Instructions to follow:
Print, word for word, the part of the material that opens with the line containing "Given: Open Ross Barkley's player name" and closes with the line containing "(x=809, y=391)", keeping both of those lines. Leave the pictures out.

Extracted information:
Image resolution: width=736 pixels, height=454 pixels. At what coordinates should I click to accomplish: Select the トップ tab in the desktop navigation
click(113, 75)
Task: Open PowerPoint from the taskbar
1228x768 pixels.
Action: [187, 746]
* * *
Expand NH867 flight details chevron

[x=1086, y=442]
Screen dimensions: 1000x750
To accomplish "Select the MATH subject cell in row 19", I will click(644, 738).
...
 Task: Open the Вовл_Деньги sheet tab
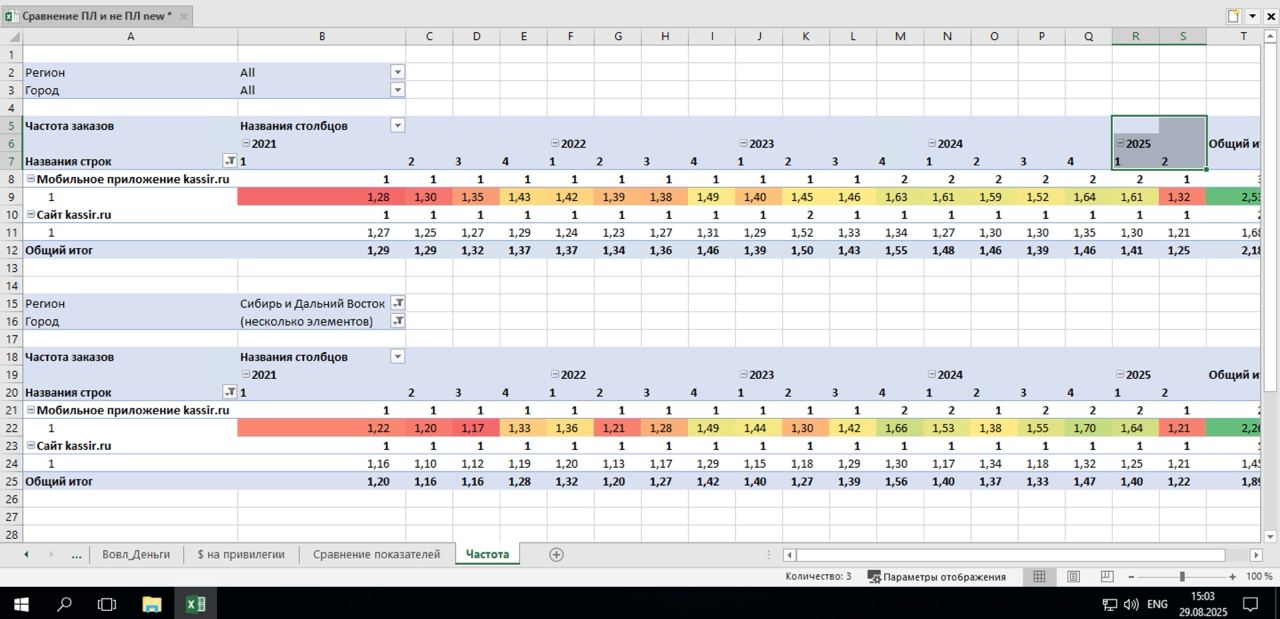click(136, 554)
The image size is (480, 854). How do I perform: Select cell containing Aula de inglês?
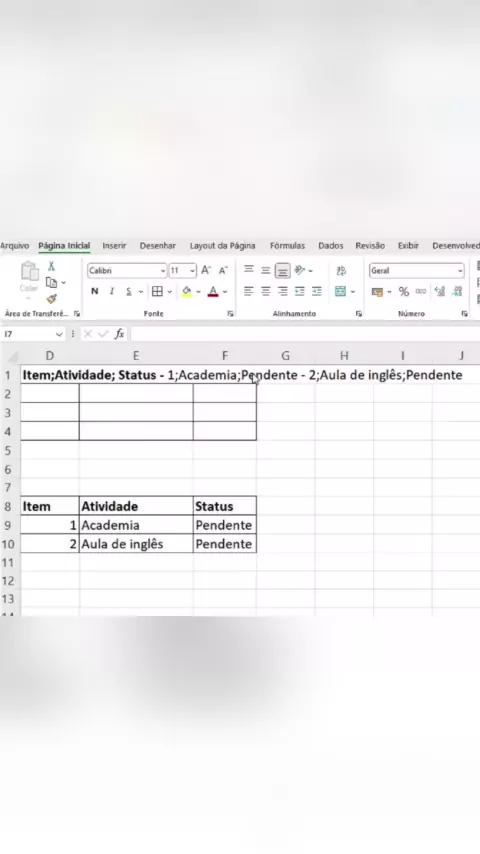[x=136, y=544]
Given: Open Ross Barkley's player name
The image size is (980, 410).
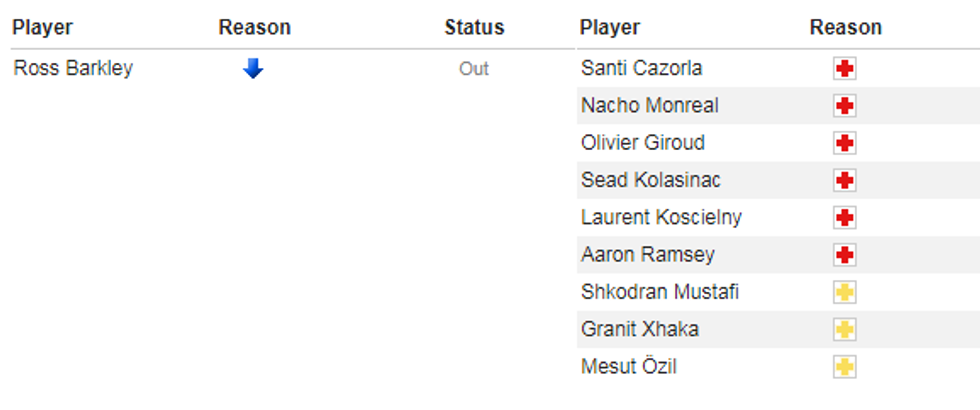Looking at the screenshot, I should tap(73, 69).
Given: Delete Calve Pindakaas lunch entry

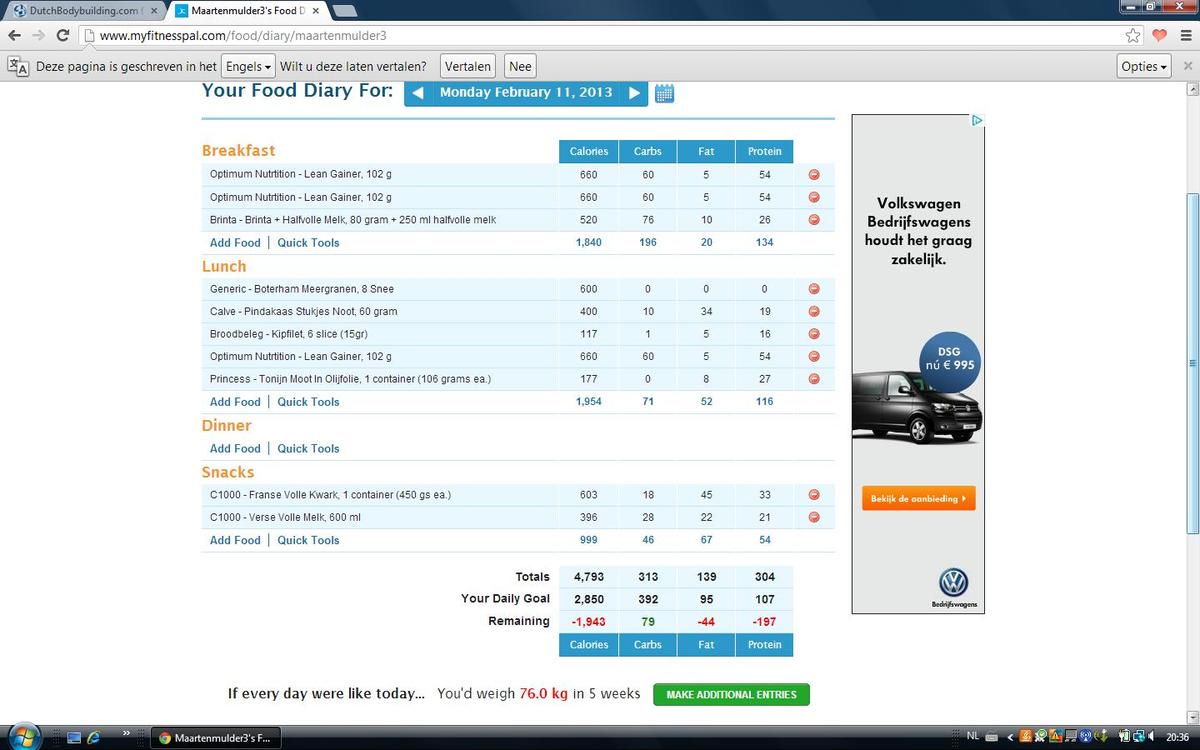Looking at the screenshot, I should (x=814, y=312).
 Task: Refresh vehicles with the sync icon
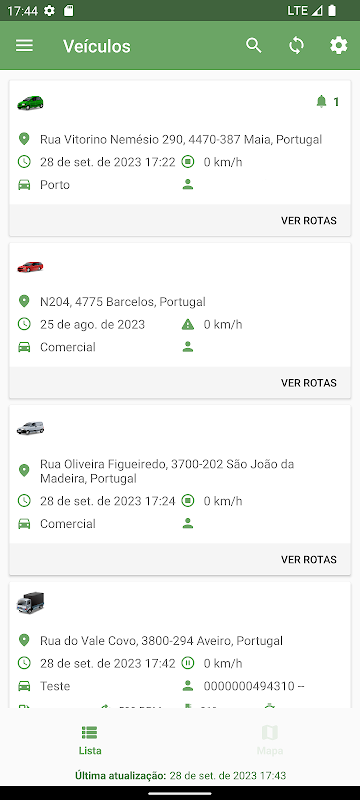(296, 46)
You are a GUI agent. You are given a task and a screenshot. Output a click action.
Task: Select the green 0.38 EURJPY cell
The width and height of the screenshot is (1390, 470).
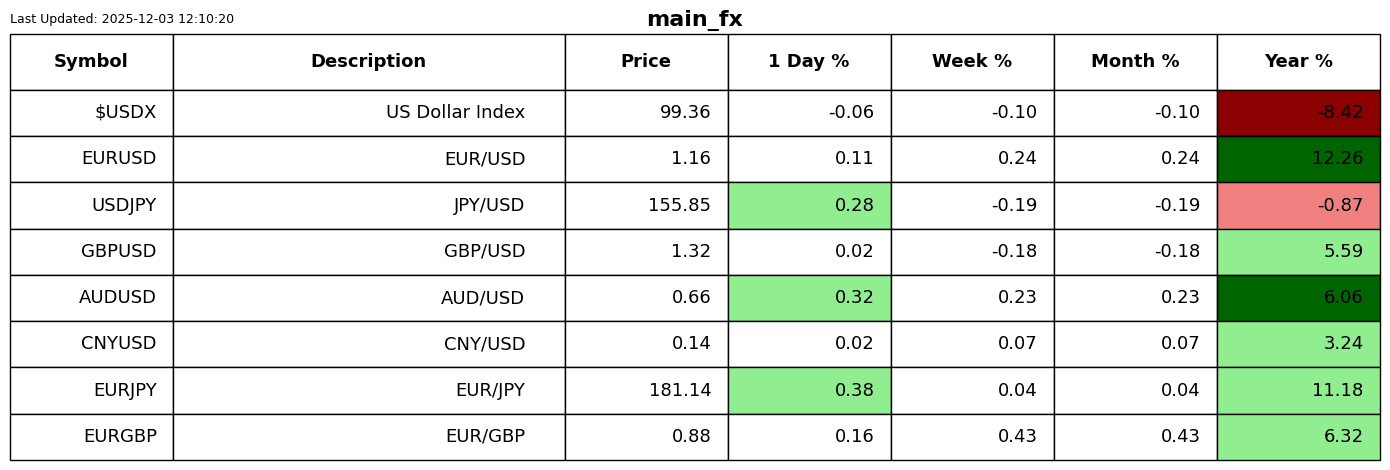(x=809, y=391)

Task answer:
Given: Open Ross Barkley's player name
The image size is (980, 410).
Looking at the screenshot, I should tap(73, 69).
Given: Delete Calve Pindakaas lunch entry

Looking at the screenshot, I should (x=814, y=312).
 Task: Refresh vehicles with the sync icon
(296, 46)
You are a GUI agent. You are given a task and a screenshot. Output a click action.
Task: Select the green 0.38 EURJPY cell
The width and height of the screenshot is (1390, 470).
(x=809, y=391)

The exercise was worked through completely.